A critical teaching point involves the "MD" and "AS" pairs. Students lose points on assessments when they believe multiplication always comes before division or addition always precedes subtraction. The expression 12 ÷ 4 × 3 equals 9 (working left to right), not 1 (if division waited for multiplication to finish). Worksheets that systematically present these scenarios help students internalize that operations at the same level are performed from left to right.

Which grade levels use these PEMDAS worksheets?

These worksheets serve middle school students in 6th grade, 7th grade, and 8th grade. The Common Core State Standards introduce order of operations in 6th grade (6.EE.A.1), where students evaluate numerical expressions with whole numbers and exponents. The skill continues developing through 7th and 8th grade as students work with integers, fractions, and eventually algebraic expressions.

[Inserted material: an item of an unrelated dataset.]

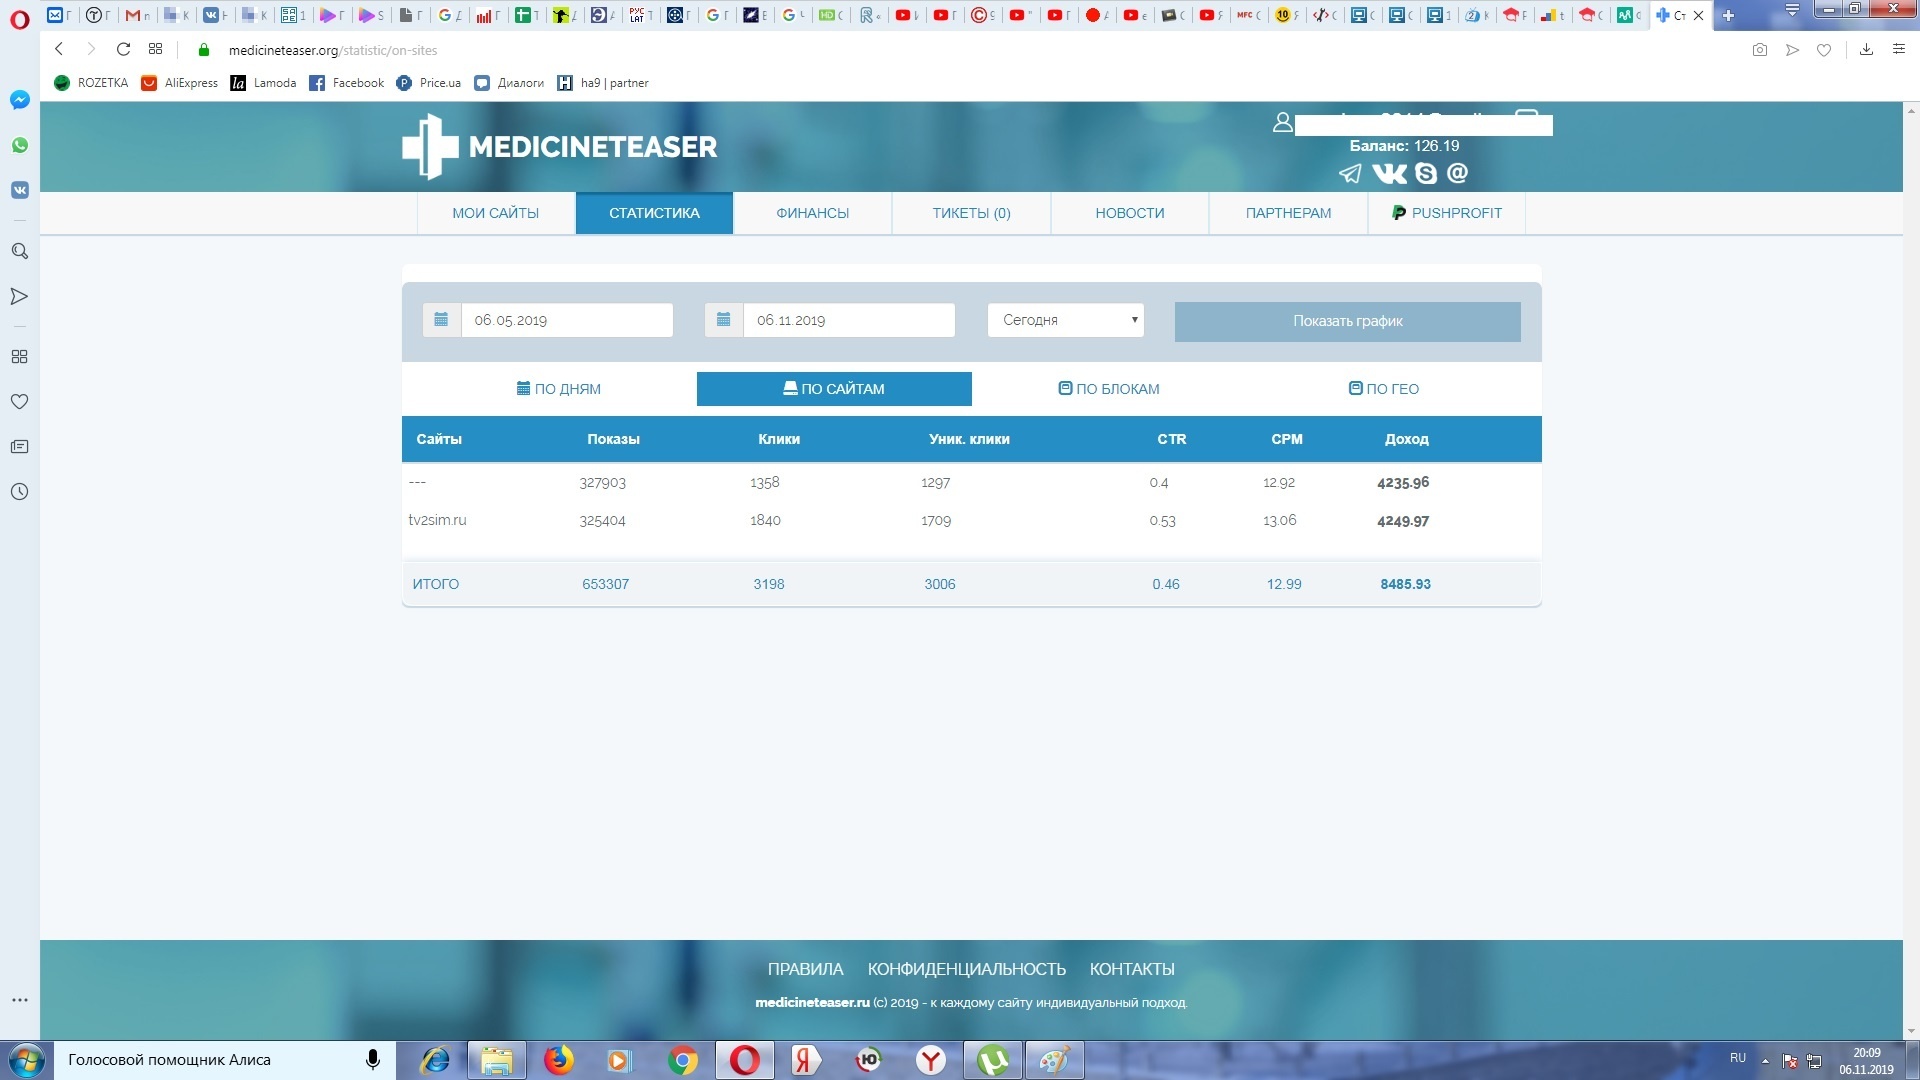
Task: Reload the page
Action: (x=123, y=49)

The progression across these grades shows increasing complexity. Sixth graders typically work with whole numbers and basic exponents in straightforward expressions. By 7th grade, students apply order of operations with negative numbers and more nested grouping symbols. Eighth graders often encounter expressions that combine fractions, decimals, and variables, requiring fluent PEMDAS application while managing multiple mathematical concepts simultaneously. This scaffolded approach prevents cognitive overload while building procedural fluency.

How do students learn to expand single parentheses correctly?

Expanding single parentheses requires students to apply the distributive property, multiplying the coefficient outside the parentheses by each term inside. For example, 3(x + 5) becomes 3x + 15, not 3x + 5. Students must recognize that the multiplication distributes across all terms within the grouping symbol. This skill bridges arithmetic and algebra, preparing students for solving multi-step equations and simplifying complex expressions.

This concept appears constantly in STEM fields, particularly when working with formulas and units. Engineers calculating the total cost of materials use expressions like 12(8.50 + 3.25) to find the cost of twelve items when each includes a base price plus tax. Scientists converting temperature use C = 5/9(F - 32), which requires correct parentheses expansion. Programming and spreadsheet formulas rely on this same principle, making it a practical skill beyond mathematics class.

How can teachers use these PEMDAS worksheets effectively in class?

The worksheets provide structured practice with varied problem types, allowing students to build confidence with each aspect of order of operations separately before combining skills. The answer keys enable immediate feedback, which research shows significantly improves retention. Teachers can assign specific worksheets targeting the exact skill where students demonstrate weakness, rather than recycling generic practice that may not address the actual gap.

Many teachers use these worksheets during math centers or stations, where small groups rotate through different order of operations skills. They work well for differentiated homework assignments, allowing students who struggled during the lesson to practice foundational skills while others tackle challenge problems. The "Make Your Own PEMDAS Question" templates engage students in reverse-engineering expressions to reach target values, which deepens understanding more effectively than passive computation. Some teachers report success using these as warm-up activities or exit tickets to monitor ongoing understanding.